The same loss and sadness that are palpable in Forget Sorrow are viewed in A Chinese Life as necessary steps in creating a more equal society; even when Li Kunwu’s father is imprisoned during the Cultural Revolution the family never loses its faith in the party. In fact Li Kunwu has clearly a hard time understanding the new and unique capitalist China, one of the malaises evident in The Time of Money. The other one has to do with the interesting relationship established between Li and his co-writer, Frenchman Philippe Ôtié, who had the task of adapting Li’s ideas and style (he is by trade an editorial illustrator) into comic book format. Since it deals with modern China Ôtié wanted The Time of Money to also reflect on events such as the activity of dissidents and pro-democracy movements, a conflict represented in the West by the events of Tiannamen Square in 1989. The problem is that Li Kunwu views these events as minor and irrelevant in the grand scheme of things, a Western construction made with the help of a few non-representative Chinese intellectuals that have no real support. This leads to an interesting exchange that has the authors step out of the book to look upon it, and kind of “saves” the final volume from its lack of focus brought upon by the confusing sentiments expressed by Li Kunwu towards the new China. The past shown in the previous volumes seemed crisper in its definition of right and wrong, even when wrong. In that regard the changes in China are best expressed through things such as the awkwardness of the first drawing class using nude models, which Li Kunwu attends.
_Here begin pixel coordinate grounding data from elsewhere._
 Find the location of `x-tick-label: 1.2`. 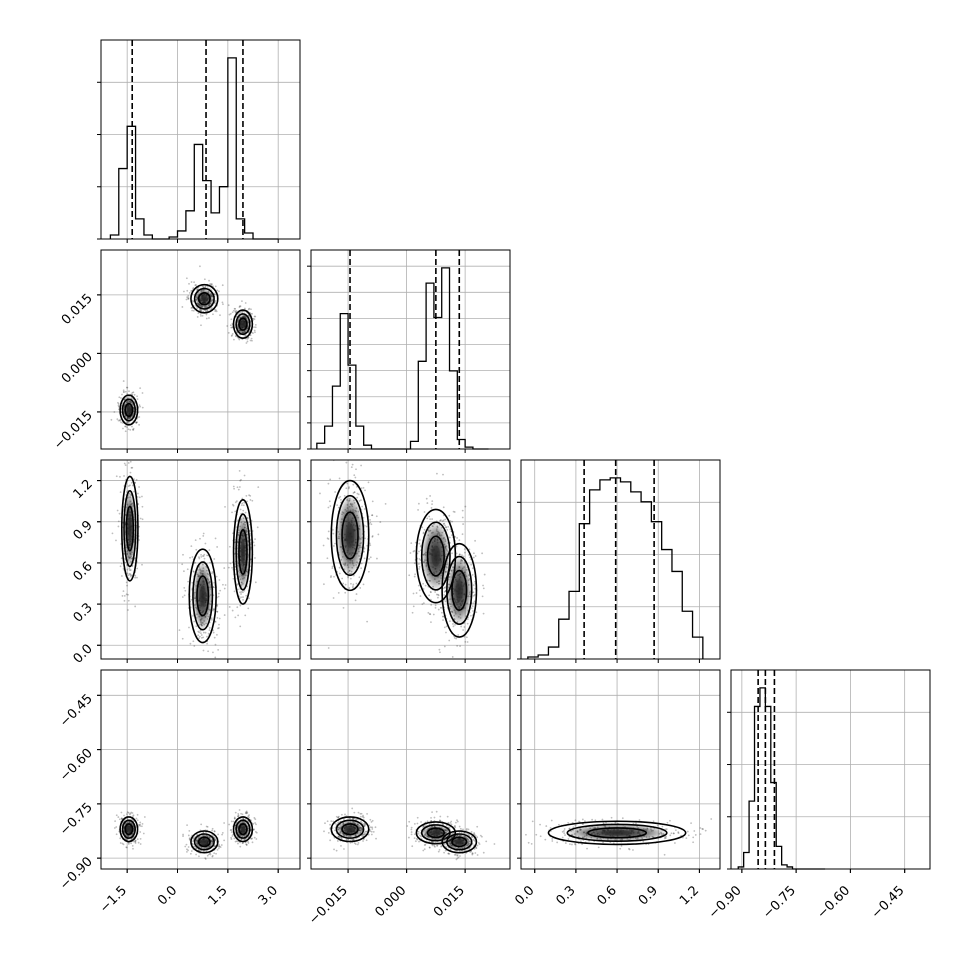

x-tick-label: 1.2 is located at coordinates (690, 896).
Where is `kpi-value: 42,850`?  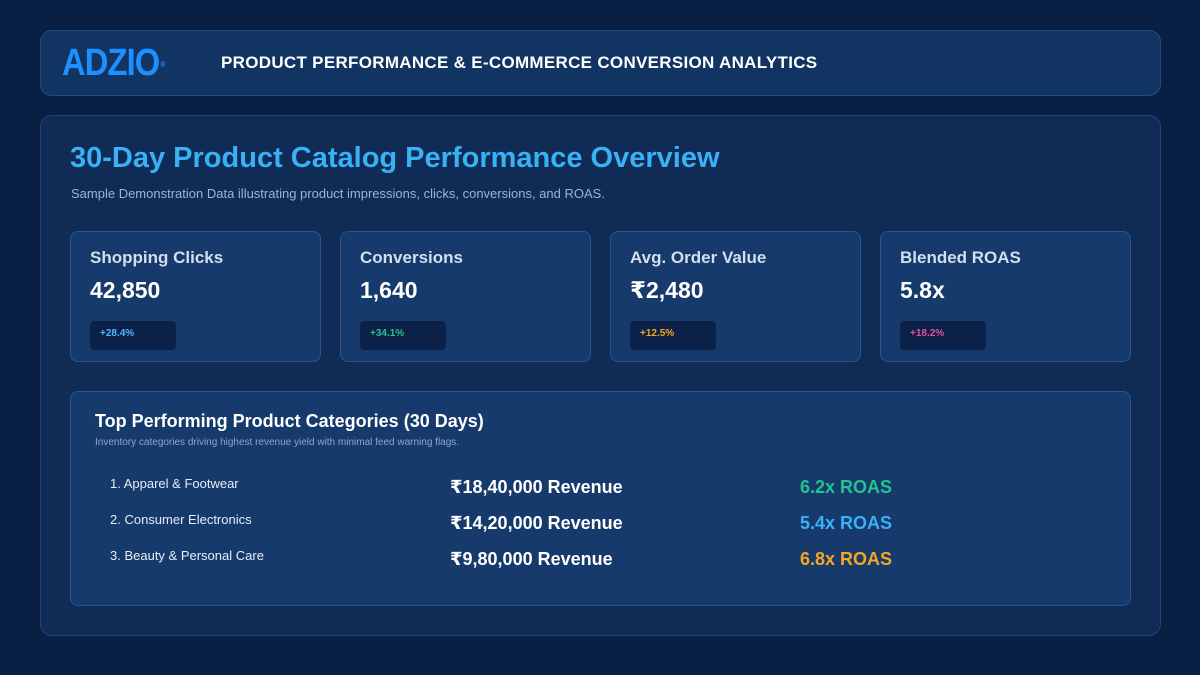 kpi-value: 42,850 is located at coordinates (126, 290).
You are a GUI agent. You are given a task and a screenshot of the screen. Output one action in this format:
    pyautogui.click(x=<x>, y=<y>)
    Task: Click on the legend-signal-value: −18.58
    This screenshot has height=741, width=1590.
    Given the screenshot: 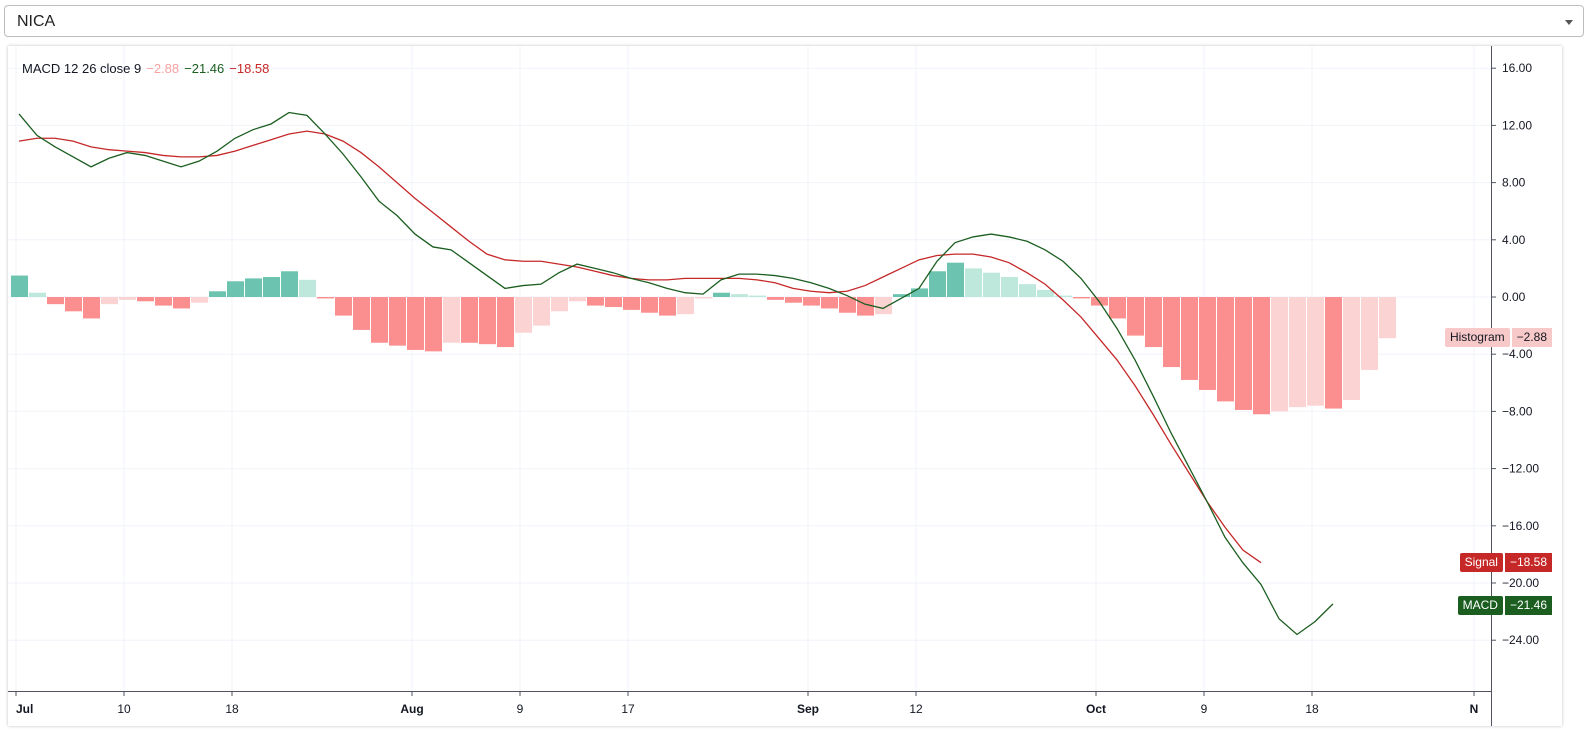 What is the action you would take?
    pyautogui.click(x=250, y=68)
Again, Belle Yang (who was in Beijing in 1989) is on the opposite side of the Tiannamen Square barricade, and cannot understand the pragmatist position held by the West in its dealings with China when it comes to democracy and human rights. Interestingly both authors meet when they decry the end of traditionalism. Although they might argue what “traditionalism” means (Li Kunwu would add to ancient knowledge and art also the lost beacons of the Revolution), this nostalgia comes through in both books, and its also evident in the artwork, blending calligraphy and traditional Chinese illustration to form drawings that suggest more than they reveal. However the similarities are skin-deep, the thicker brush strokes help Belle Yang with her reflexive dream-like sequences, while Li Kunwu uses his thinner strokes to give an impression of urgency and speed.
In summary, A Chinese Life aims to provide readers with a positive image of one China; Forget Sorrow is part of Belle Yang’s personal journey of self-discovery, another China peeking through the cracks. When considering any reality why not include different gazes?